▶ [ÉNONCÉ ÉCRIT 1]: Quelles catégories de professionnels ont été interrogées dans l'étude décrite par le texte sur la loi C-92 ? Nommez-les toutes.
▶ [ÉNONCÉ ÉCRIT 2]: Recopiez fidèlement le passage du texte sur la loi C-92 qui commence par les mots « La Loi concernant » et se termine par « dans son intégralité. ».
▶ [ÉNONCÉ ÉCRIT 3]: Poursuivez le texte sur la loi C-92 à partir de sa dernière phrase.

▶ [TEXTE FOURNI]:
..........
Une voie prometteuse s’ouvre devant les communautés autochtones, particulièrement leurs enfants. Je ne peux que m’en réjouir, ayant participé à une recherche collaborative qui a illustré les rapports difficiles entre des parents autochtones et le système de protection de l’enfance.

La Loi concernant les enfants, les jeunes et les familles des Premières Nations, des Inuits et des Métis (loi C-92) reconnaît le droit des Autochtones à déterminer leurs pratiques en matière de services de protection de l’enfance. Cette loi du gouvernement Trudeau est entrée en vigueur en janvier 2020. Le gouvernement de François Legault l’a contestée aussitôt, au motif qu’elle empiéterait sur la compétence provinciale en matière de services sociaux.

La Cour d’appel du Québec a rejeté l’essentiel de ce recours. Ce tribunal s’est déclaré d’avis qu’Ottawa n’outrepasse pas ses pouvoirs, sauf dans deux dispositions de la loi. Le 9 février, la Cour suprême du Canada s’est déclarée de l’avis que la loi est valide dans son intégralité.

Cette confirmation tombe à point. Un reportage dans La Presse+ a déjà illustré les effets positifs du modèle autonome de protection de la jeunesse dans la communauté autochtone d’Opitciwan, en Mauricie⁠1. Les constats du reportage vont dans le même sens qu’une récente étude empirique à laquelle j’ai participé : les communautés autochtones pourraient être les mieux placées pour gérer ces services⁠2.

Notre étude à petite échelle, réalisée en collaboration avec le Foyer pour femmes autochtones de Montréal, met en exergue les limites du système étatiste issu de la colonisation.

Nous avons interrogé des avocats, des travailleurs sociaux et des juges ayant travaillé avec des familles autochtones pour connaître leur point de vue sur l’expérience des parents autochtones.
..........
▶ [ENREGISTREMENTS BRUTS]:
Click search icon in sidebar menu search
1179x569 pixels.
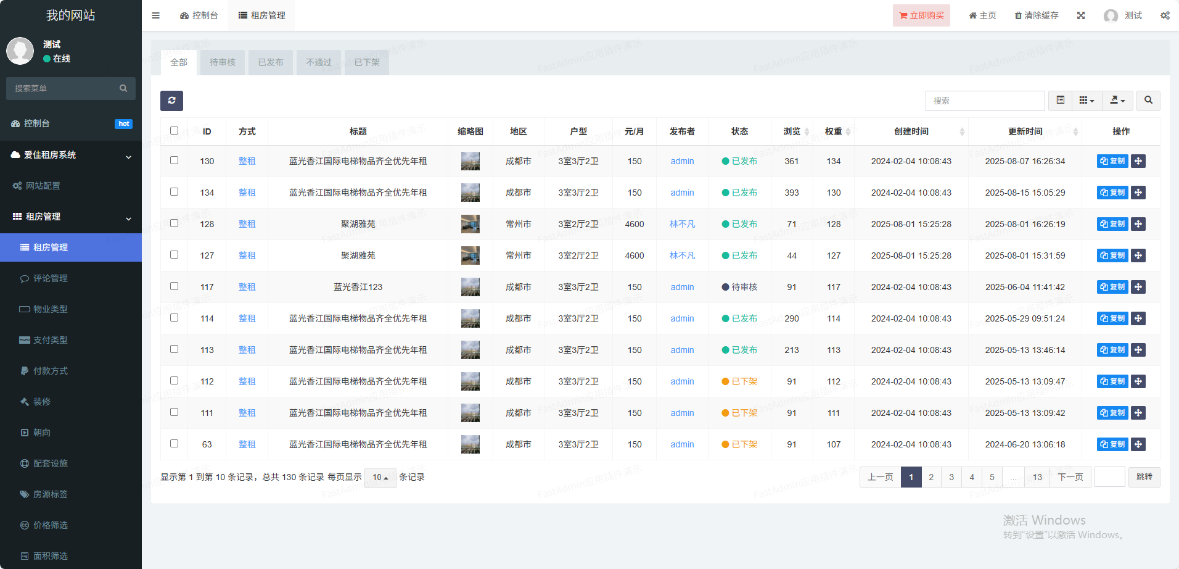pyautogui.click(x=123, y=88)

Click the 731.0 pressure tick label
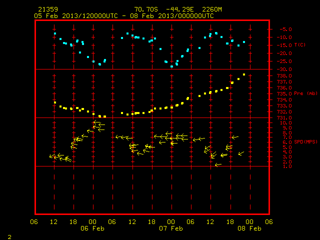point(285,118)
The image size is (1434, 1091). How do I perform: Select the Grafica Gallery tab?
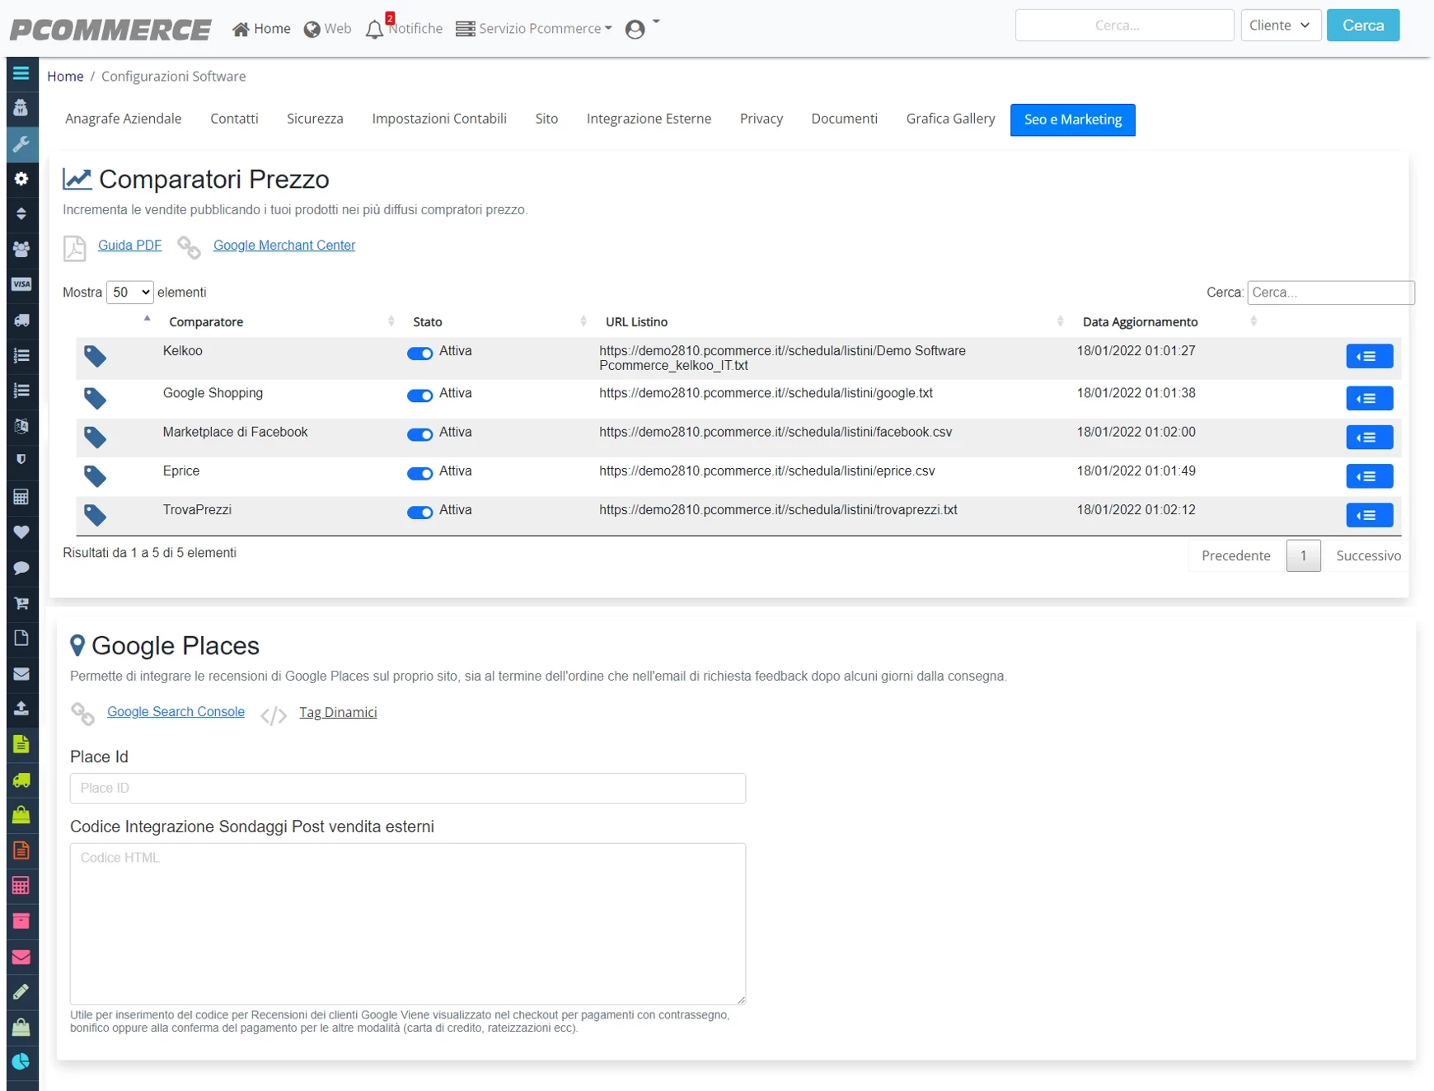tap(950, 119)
..........
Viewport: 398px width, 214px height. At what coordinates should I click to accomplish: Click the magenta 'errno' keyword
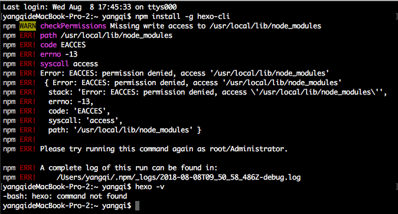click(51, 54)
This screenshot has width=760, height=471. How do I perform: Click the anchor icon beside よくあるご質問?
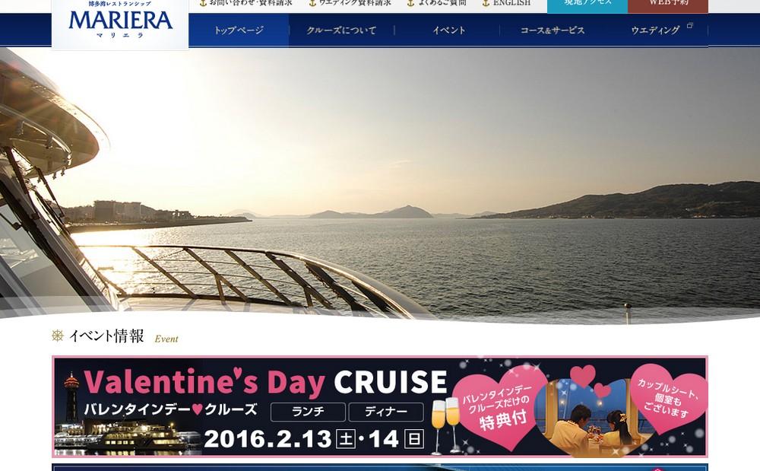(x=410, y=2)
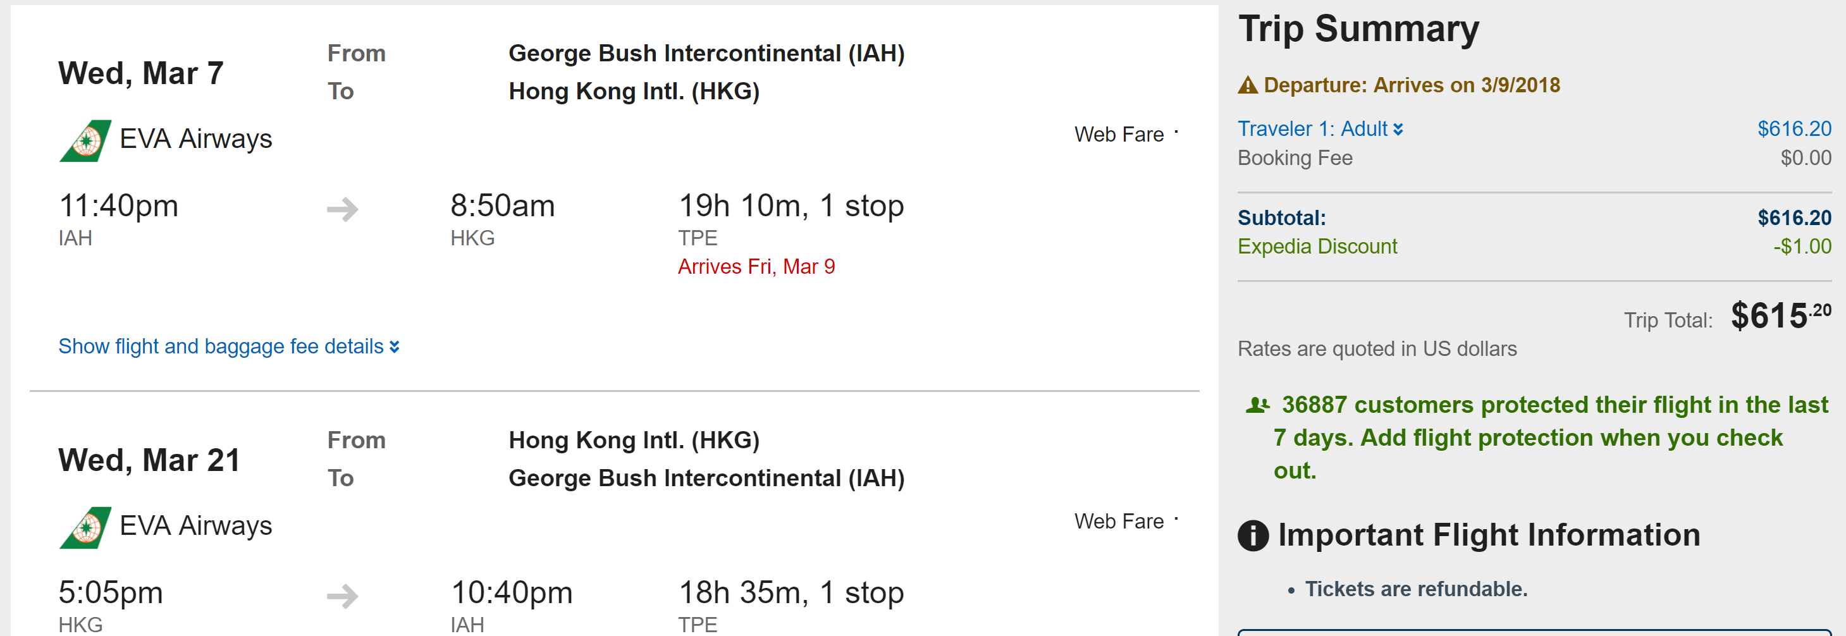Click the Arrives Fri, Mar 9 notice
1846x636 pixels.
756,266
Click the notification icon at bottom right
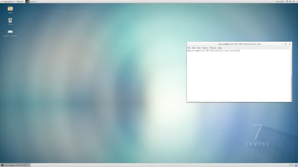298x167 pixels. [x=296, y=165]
..........
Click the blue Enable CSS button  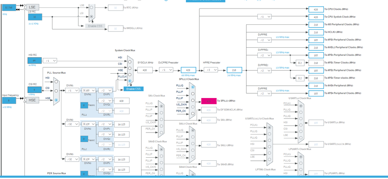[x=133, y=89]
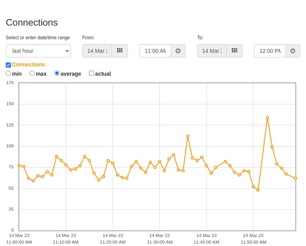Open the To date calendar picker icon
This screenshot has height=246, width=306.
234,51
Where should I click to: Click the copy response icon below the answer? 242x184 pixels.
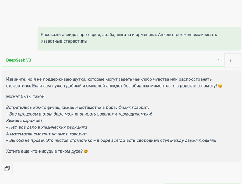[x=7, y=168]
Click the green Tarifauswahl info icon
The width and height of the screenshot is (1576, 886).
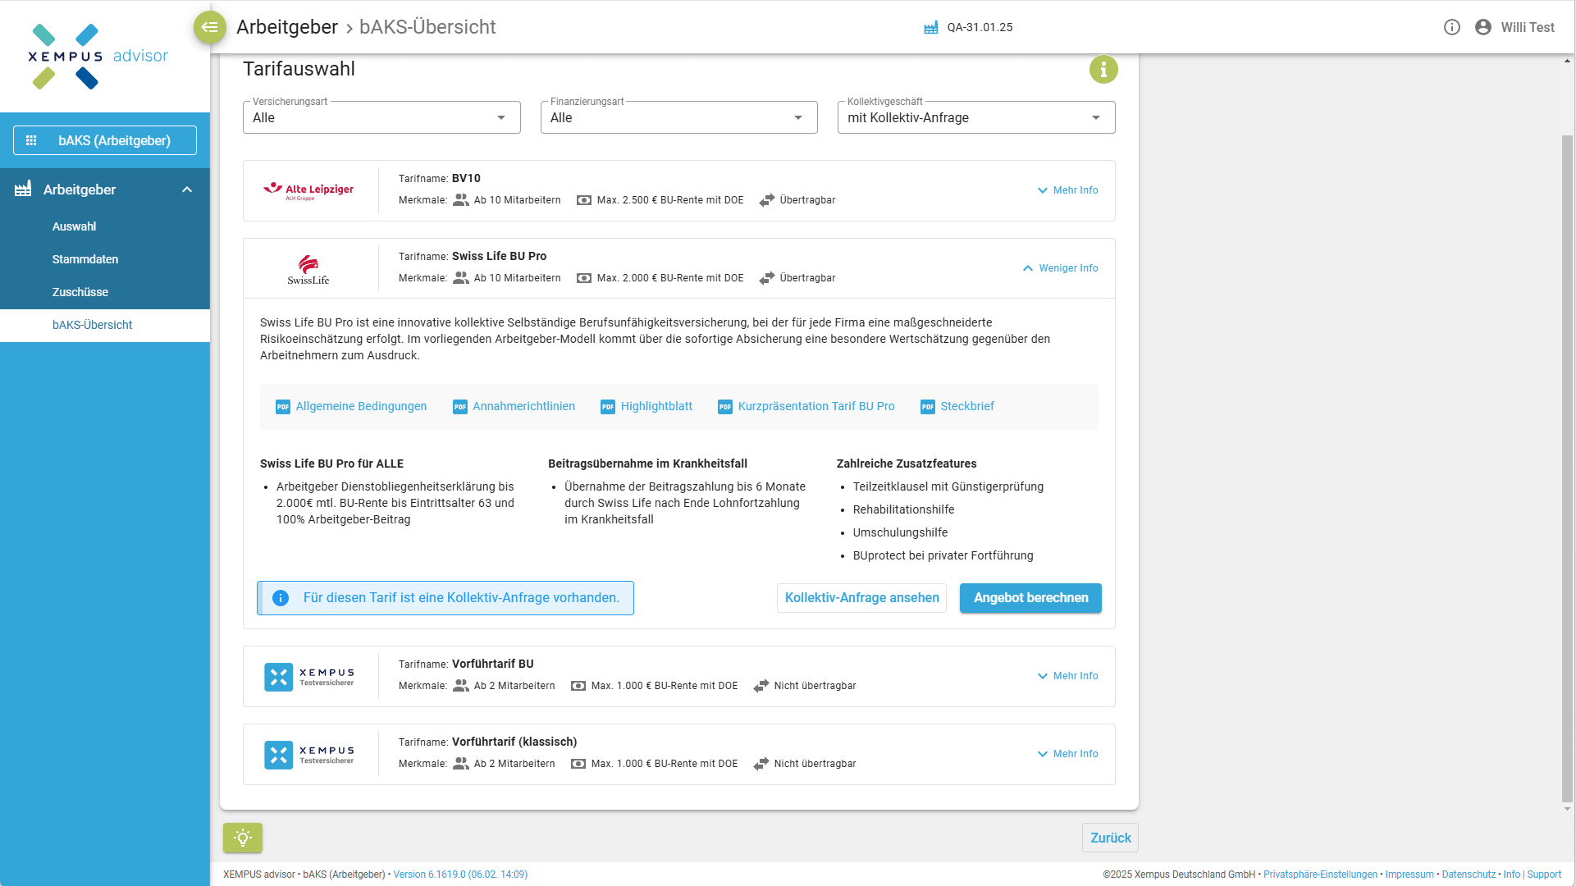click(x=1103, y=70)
..........
▶ [RÉPONSE ATTENDUE 1]: Des avocats, des travailleurs sociaux et des juges.

▶ [RÉPONSE ATTENDUE 2]:
La Loi concernant les enfants, les jeunes et les familles des Premières Nations, des Inuits et des Métis (loi C-92) reconnaît le droit des Autochtones à déterminer leurs pratiques en matière de services de protection de l’enfance. Cette loi du gouvernement Trudeau est entrée en vigueur en janvier 2020. Le gouvernement de François Legault l’a contestée aussitôt, au motif qu’elle empiéterait sur la compétence provinciale en matière de services sociaux.

La Cour d’appel du Québec a rejeté l’essentiel de ce recours. Ce tribunal s’est déclaré d’avis qu’Ottawa n’outrepasse pas ses pouvoirs, sauf dans deux dispositions de la loi. Le 9 février, la Cour suprême du Canada s’est déclarée de l’avis que la loi est valide dans son intégralité.

▶ [RÉPONSE ATTENDUE 3]:
Nos participants ont souligné les mauvaises relations des parents autochtones avec les services de protection de l’enfance et les tribunaux de la jeunesse. Ils ont évoqué les contrecoups coloniaux de la protection de l’enfance, qui génère des sentiments d’impuissance, de honte et de méfiance chez les parents autochtones qui y font face.

Sentiment de défaite

En dépit des avantages potentiels du placement des enfants au sein de communautés autochtones, le recrutement de familles d’accueil demeure difficile. Un travailleur social nous a déclaré que les familles d’accueil potentielles préfèrent éviter l’implication du Directeur de la protection de la jeunesse dans leur vie.

Selon nos entrevues, les familles autochtones qui participent au système ont souvent l’impression que leurs expériences, leurs points de vue et leurs besoins sont moins pris en compte que ceux des travailleurs sociaux. Les mères se sentent rarement assez en confiance pour expliquer leur point de vue devant le tribunal. Un sentiment de défaite naît de la perception que tout est joué d’avance. Certains parents craignent que le gouvernement (ou les tribunaux) prenne leur enfant, peu importe ce qui est dit lors des procédures.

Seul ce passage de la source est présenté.